На тропе показывается патруль-десять солдат в красно-серых мундирах во главе с молоденьким белобрысым сержантом. Впереди идет проводник: Руфино сразу же понимает, что на деле служит он не Живорезу, а мятежникам. Сержант, словно почуяв опасность, настораживается; не снимая пальца со спускового крючка, он перебегает от дерева к дереву. Его люди поступают так же. Только проводник идет по самой середине тропы. Кажется, что затаившиеся рядом с Руфино мятежники исчезли бесследно: на кустах не дрогнет ни один листок.

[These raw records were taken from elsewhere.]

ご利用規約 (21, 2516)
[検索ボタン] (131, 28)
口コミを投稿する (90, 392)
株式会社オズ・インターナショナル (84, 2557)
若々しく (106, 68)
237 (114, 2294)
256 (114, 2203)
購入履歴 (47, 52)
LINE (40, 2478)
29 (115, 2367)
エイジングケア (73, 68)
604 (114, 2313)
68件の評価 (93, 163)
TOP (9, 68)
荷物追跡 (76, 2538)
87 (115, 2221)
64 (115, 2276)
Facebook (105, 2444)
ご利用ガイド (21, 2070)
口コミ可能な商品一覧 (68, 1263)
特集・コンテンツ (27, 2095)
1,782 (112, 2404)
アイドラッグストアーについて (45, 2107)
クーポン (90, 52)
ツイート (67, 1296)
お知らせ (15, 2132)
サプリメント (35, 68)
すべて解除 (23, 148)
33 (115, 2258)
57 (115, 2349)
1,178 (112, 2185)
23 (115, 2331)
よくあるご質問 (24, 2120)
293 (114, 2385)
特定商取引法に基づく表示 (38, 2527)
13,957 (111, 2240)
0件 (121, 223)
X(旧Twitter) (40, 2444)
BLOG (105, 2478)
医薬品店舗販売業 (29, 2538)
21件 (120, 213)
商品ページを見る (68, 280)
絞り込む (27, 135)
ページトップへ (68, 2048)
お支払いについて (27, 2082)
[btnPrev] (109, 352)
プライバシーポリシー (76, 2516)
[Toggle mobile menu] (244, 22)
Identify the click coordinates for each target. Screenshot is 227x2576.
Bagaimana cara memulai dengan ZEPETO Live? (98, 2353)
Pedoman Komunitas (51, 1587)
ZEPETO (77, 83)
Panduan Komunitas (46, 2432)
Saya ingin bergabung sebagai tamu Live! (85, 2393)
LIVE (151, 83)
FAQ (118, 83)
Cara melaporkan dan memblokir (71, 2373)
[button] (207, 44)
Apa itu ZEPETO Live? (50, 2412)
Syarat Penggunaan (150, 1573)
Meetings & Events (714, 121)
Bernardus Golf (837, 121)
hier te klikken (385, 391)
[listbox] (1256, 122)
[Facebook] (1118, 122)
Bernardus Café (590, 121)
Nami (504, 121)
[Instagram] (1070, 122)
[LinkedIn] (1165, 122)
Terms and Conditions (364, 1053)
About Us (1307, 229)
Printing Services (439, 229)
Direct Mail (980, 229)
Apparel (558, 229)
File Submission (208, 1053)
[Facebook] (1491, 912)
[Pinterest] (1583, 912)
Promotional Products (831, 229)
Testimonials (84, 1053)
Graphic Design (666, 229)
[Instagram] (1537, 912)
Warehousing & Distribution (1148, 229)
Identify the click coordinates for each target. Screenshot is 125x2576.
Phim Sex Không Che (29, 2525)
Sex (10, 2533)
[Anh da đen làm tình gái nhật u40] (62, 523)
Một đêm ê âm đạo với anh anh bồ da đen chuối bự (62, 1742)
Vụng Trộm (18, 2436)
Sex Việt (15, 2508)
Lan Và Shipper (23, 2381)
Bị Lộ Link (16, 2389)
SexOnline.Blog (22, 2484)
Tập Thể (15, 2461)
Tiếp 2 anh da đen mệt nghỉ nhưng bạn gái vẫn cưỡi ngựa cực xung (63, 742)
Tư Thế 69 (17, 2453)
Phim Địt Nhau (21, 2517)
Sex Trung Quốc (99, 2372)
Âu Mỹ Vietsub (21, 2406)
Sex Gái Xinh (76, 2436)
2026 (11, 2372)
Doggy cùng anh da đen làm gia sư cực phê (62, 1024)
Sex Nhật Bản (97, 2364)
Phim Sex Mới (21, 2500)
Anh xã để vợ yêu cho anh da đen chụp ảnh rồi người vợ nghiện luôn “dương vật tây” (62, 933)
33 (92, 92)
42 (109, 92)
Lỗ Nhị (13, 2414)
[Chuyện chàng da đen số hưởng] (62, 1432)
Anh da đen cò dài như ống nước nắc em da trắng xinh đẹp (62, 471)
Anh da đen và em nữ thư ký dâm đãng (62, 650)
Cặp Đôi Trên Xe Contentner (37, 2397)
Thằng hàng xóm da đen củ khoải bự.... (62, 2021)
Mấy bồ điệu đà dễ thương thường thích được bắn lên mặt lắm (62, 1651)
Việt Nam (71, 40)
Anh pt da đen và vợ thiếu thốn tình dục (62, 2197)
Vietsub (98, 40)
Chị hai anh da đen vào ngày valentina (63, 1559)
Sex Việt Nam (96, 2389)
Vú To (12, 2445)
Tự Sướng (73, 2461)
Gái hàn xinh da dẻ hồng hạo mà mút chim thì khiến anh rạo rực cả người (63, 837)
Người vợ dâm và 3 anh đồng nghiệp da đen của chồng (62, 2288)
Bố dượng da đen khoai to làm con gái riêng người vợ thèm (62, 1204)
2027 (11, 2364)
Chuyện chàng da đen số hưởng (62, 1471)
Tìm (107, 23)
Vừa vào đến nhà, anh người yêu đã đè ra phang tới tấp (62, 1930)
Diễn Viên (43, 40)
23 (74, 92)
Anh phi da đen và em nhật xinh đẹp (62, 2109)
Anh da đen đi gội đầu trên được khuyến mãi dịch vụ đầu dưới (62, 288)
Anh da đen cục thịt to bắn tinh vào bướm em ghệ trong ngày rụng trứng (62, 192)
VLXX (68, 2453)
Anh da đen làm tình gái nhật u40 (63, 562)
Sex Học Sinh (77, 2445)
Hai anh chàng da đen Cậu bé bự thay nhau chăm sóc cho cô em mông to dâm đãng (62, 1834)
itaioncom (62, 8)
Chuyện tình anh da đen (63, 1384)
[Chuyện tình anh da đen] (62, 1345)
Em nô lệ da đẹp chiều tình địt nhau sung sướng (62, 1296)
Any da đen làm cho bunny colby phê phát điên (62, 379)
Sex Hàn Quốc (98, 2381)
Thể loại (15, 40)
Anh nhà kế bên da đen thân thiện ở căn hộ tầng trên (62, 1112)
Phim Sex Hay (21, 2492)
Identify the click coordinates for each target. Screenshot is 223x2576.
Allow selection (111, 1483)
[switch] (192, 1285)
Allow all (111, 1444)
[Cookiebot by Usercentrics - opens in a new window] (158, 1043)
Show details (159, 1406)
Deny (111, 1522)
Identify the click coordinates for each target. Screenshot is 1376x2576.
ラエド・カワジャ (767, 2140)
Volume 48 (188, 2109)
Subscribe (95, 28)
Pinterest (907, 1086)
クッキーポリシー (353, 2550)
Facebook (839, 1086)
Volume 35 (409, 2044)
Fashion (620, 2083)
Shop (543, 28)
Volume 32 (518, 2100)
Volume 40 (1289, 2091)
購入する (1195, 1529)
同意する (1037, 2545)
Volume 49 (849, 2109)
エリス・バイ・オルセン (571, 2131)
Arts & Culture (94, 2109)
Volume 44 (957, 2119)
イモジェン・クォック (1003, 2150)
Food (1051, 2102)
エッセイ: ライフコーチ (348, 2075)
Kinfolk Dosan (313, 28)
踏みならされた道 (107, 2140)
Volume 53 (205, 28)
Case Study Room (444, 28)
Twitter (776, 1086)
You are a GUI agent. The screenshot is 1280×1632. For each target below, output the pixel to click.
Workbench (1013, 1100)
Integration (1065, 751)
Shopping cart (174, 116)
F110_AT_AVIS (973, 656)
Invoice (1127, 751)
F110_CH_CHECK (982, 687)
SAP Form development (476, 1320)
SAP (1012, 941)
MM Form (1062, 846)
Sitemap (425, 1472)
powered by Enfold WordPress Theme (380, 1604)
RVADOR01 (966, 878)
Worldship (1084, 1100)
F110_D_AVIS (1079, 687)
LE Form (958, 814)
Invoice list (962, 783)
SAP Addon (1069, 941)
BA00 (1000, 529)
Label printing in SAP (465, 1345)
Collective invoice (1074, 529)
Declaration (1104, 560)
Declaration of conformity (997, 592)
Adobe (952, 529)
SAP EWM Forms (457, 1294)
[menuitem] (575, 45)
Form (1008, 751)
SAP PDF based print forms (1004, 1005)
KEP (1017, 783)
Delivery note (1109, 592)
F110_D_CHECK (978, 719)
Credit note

Отряд подходит к крайнему дому. Двое солдат под прикрытием остальных распахивают дверь, врываются внутрь. Проводник, присевший позади солдат на корточки, начинает медленно пятиться. Через минуту солдаты выходят, знаками показывая сержанту, что дом пуст. Патруль окружает следующий дом, и все начинается сызнова. Однако внезапно в дверях самого высокого дома появляется испуганная простоволосая женщина, а за ней-другая. Солдаты вскидывают карабины, но женщины, приглушенно вскрикнув, объясняют, что бояться нечего. Руфино ошеломлен не меньше, чем в ту минуту, когда Бородатая назвала имя Галилео Галля. Проводник, пользуясь замешательством солдат, скрывается.
Солдаты толпятся возле дома, и Руфино догадывается, что они завели с женщинами разговор. Наконец двое входят, остальные стоят снаружи, держа оружие наизготовку. Проходит немного времени, и первая пара появляется на пороге, непристойными жестами приглашая своих товарищей последовать их примеру. До слуха Руфино доносится смех, возбужденные голоса: весь отряд радостно бросается в дом. Сержант оставляет двоих охранять вход.
Внезапно вся каатинга зашевелилась. Слившиеся с землей мятежники ползком и на четвереньках продвигаются вперед, потом поднимаются на ноги, и Руфино видит, что их тут никак не меньше трех десятков. Он бросается следом и, поравнявшись с вожаком, спрашивает: «Моя жена здесь? С нею карлик, да?» «Наверно, она самая», – отвечает тот. Грохочет залп, и оба часовых, изрешеченные пулями, падают замертво. В доме поднимается суматоха, слышатся крики, топот, беспорядочная стрельба. Вытащив нож-единственное свое оружие, – Руфино бежит вместе с нападающими и видит, как из дверей и из окон выпрыгивают, отстреливаясь, солдаты. Далеко им уйти не удается: пробежав всего несколько шагов, они падают, сраженные стрелой, пулей или ударом ножа. Оступившись, Руфино растягивается на земле, тут же вскакивает, слышит завывание свирелей, видит, как несколько мятежников выталкивают из окна окровавленный и уже обобранный труп. Убитый с глухим стуком валится наземь.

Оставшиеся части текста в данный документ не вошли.